The American Taxpayer Relief Act of 2012, also known as the legislation passed to avert the "fiscal cliff," included several changes impacting employer-provided benefits.
- Qualified Educational Assistance Programs. Employers providing educational assistance to employees through a qualified educational assistance plan may continue to provide the benefits on a pre-tax basis. The exclusion from income for employer-provided educational assistance programs up to $5,250 per year is now permanent. It was sent to expire at the end of 2013.
- Qualified Transportation Plans. The limit for transit pass benefits and van-pooling benefits is increased to $240 per month retroactive to January 1, 2012. Subsequent IRS guidance increased the limit to $245 beginning January 1, 2013.
- Adoption Assistance Benefits.

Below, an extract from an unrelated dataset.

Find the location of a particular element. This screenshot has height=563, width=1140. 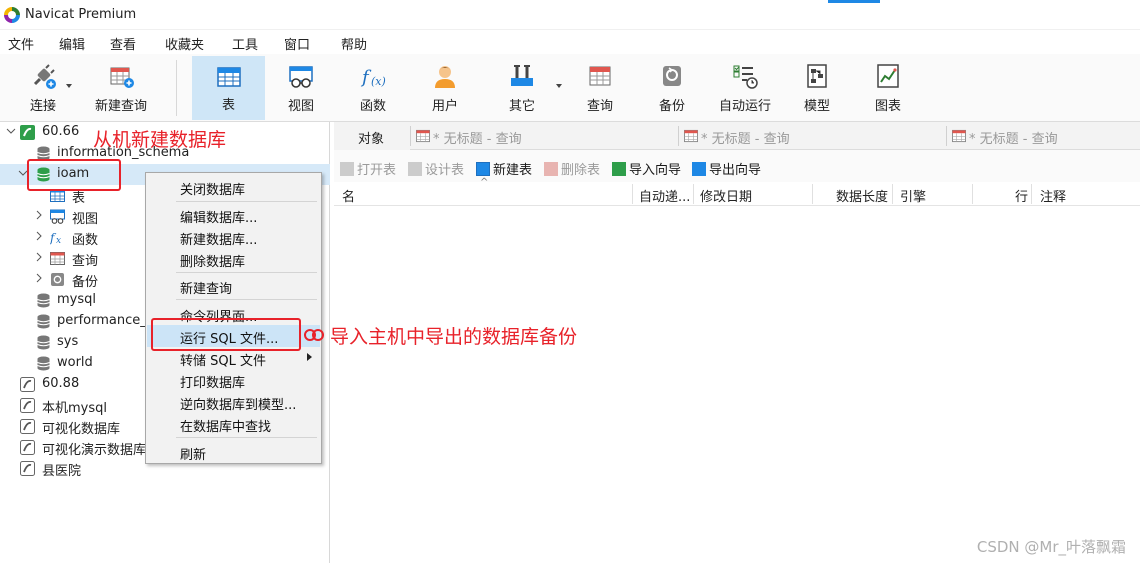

The exclusion from income for employer-provided adoption assistance benefits is now permanent. It was set to expire at the end of 2012. The exclusion was $12,650 in 2012 and is indexed for inflation.

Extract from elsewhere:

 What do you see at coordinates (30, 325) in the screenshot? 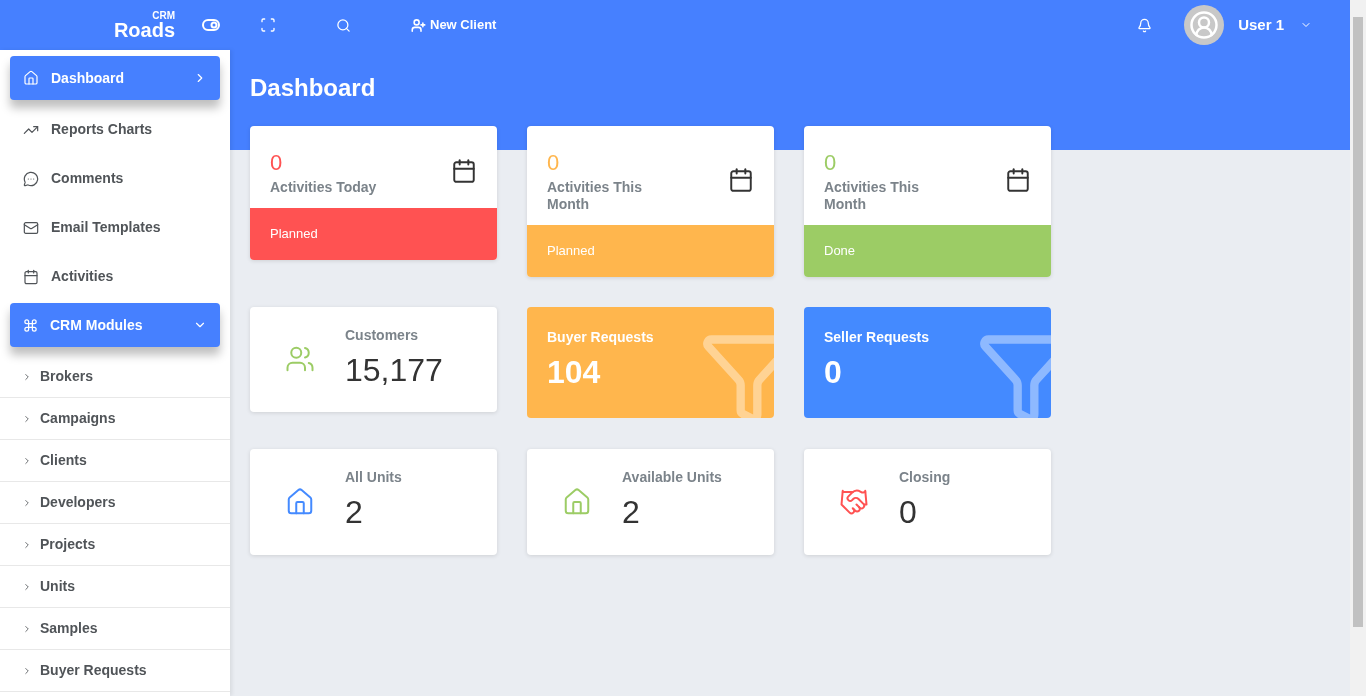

- Employer-Provided Child Care. The exclusion from income for employer-provided child care benefits is now permanent. It was set to expire at the end of 2012.
- Dependent Care Assistance Plan. The deemed earned income of a spouse of a dependent care flexible spending account plan participant who is a full-time student or incapable of self- care remains at $250 per month for one qualifying individual and $500 per month for more than one qualifying individual. These numbers were set to decrease in 2013. Changes to the earned income credit and child tax credit were also expanded which may impact the desirability of DCAP participation.
The fiscal cliff legislation will soon take center stage again as Congress works through the debt limit in the next few months. For now, employees and employers see positive changes with the extension of higher limitations for some popular employer-provided benefits.